Cue / scales

scales - Metrics for Python
Apache License 2.0
920 stars 73 forks source link

ZeroDivisionError in PmfStatDict.addValue() #32

Closed golfdish closed 9 years ago

golfdish commented 10 years ago

Calculating self.__sample.stddev for a PmfStatDict after calling addValue results in a ZeroDivisionError when the list of samples has 1 element but its count is 2 or greater, as when an operation takes zero time (e.g. when unit testing with time.time() patched out). This is due to these lines in ExponentiallyDecayingReservoir.update (samplestats.py:151):

    priority = self.__weight(timestamp - self.startTime) / random.random()

    self.count += 1
    if (self.count <= self.size):
      self.values[priority] = value

priority is obviously 0 when timestamp - self.startTime is 0, thus self.samples() returns a list of length 1 (self.values.values()) while self.count is 2 or greater.
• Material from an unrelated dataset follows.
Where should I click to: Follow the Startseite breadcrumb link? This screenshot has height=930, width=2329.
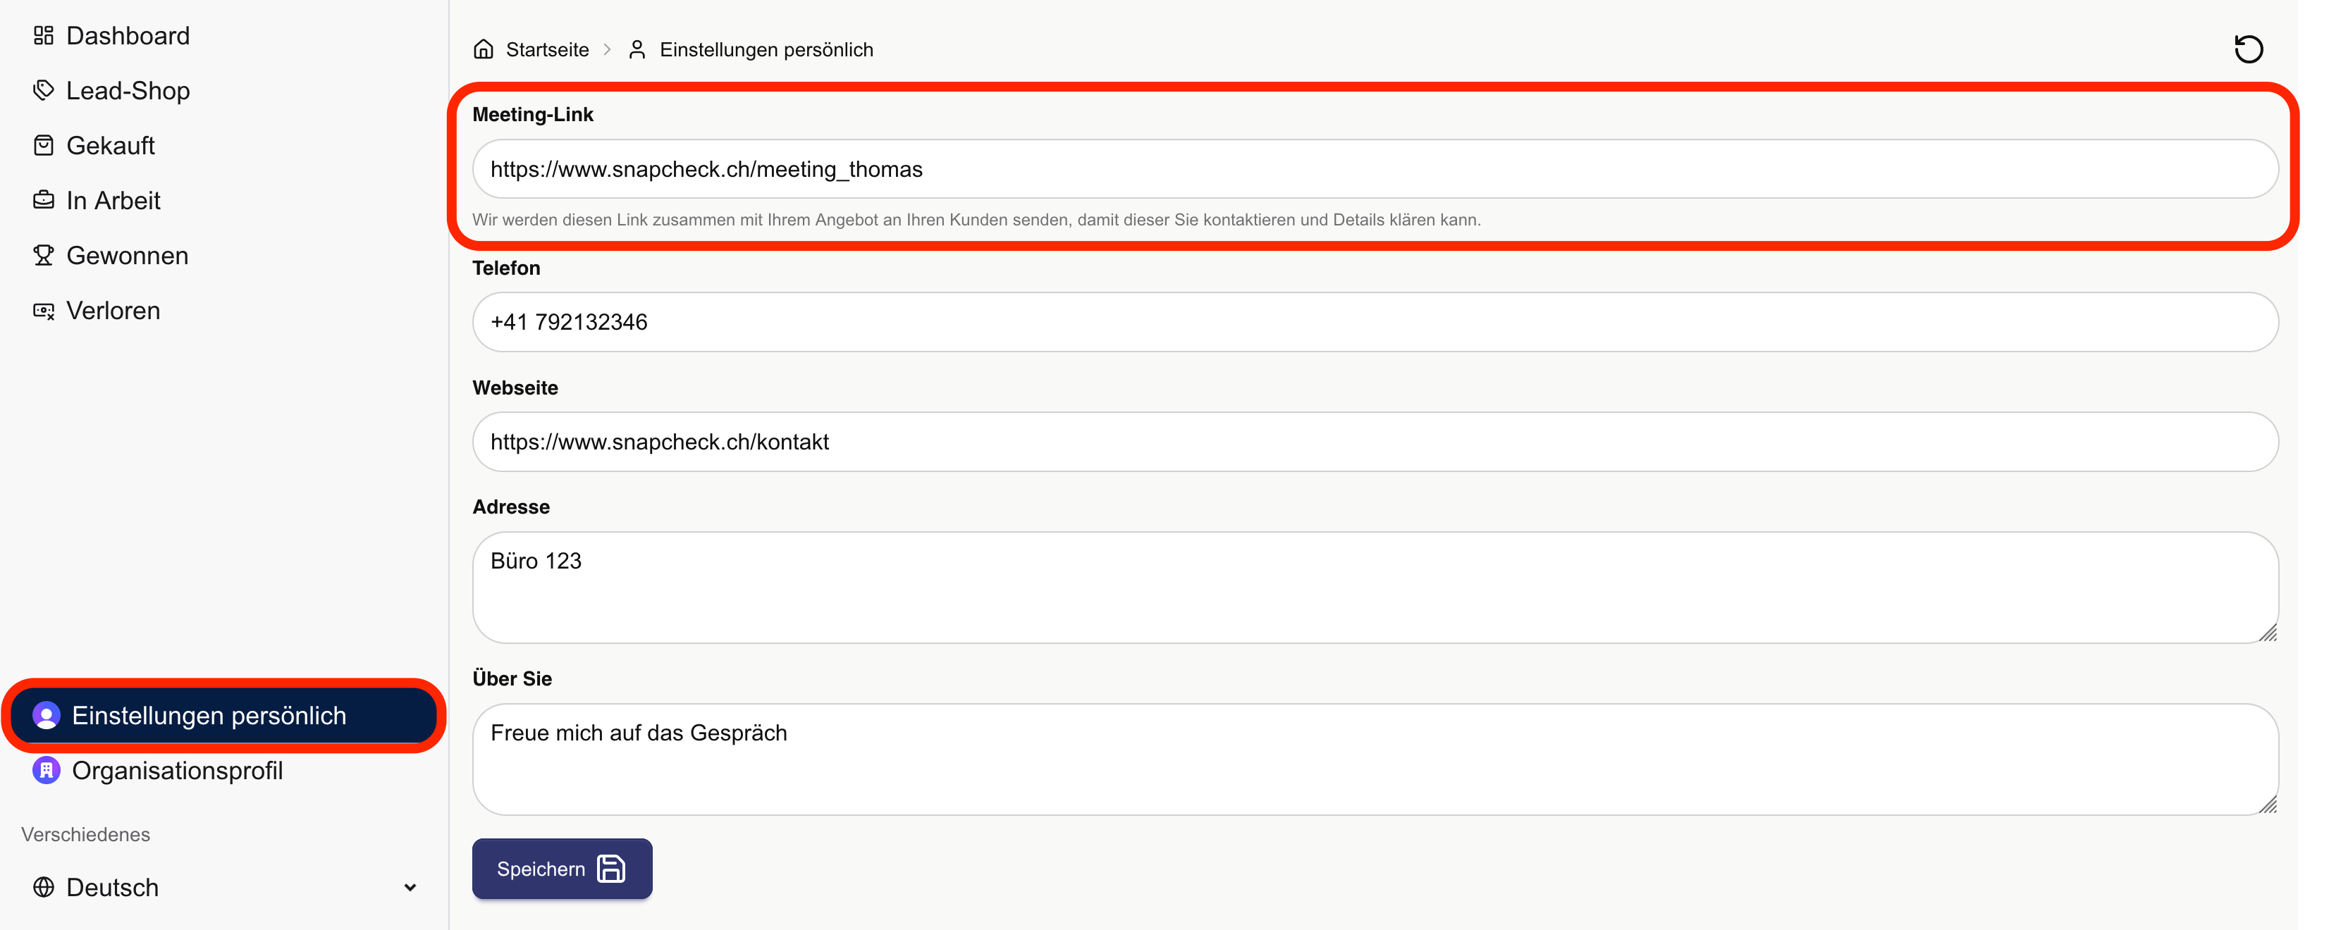[x=547, y=50]
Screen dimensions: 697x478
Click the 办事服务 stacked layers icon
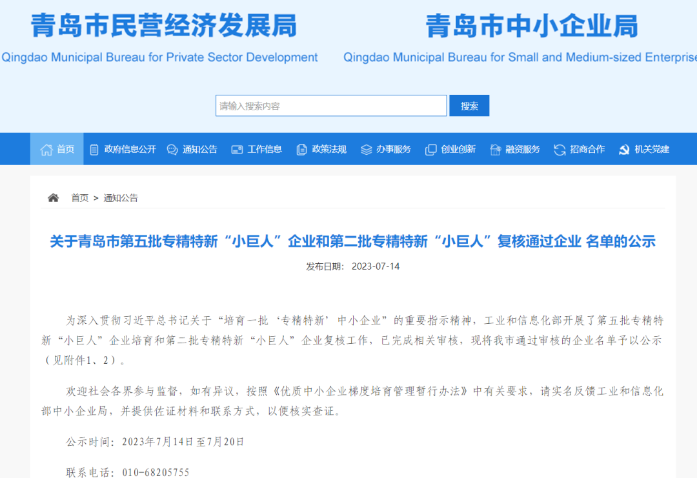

Because self.count decides len(self) for a Sampler, the test at the top of

  @property
  def stddev(self):
    """Return the sample standard deviation."""
    if len(self) < 2:
      return float('NaN')
    # The stupidest algorithm, but it works fine.
    arr = self.samples()
    mean = sum(arr) / len (arr)
    bigsum = 0.0
    for x in arr:
      bigsum += (x - mean)**2
    return sqrt(bigsum / (len(arr) - 1))

in Sampler (samplestats.py:54) returns False, allowing the following code to execute, with the inevitable ZeroDivisionError when it divides by len(arr) - 1.

golfdish commented 10 years ago

On closer inspection it appears that this is a consequence of startTime being larger than timestamp, as when startTime is set before time.time() gets patched out.

PeterScott commented 9 years ago

I've pushed a less-than-ideal fix for this in e1f9118b85f88a9bc5eec8f7de5fb6cf676041ef. Thanks!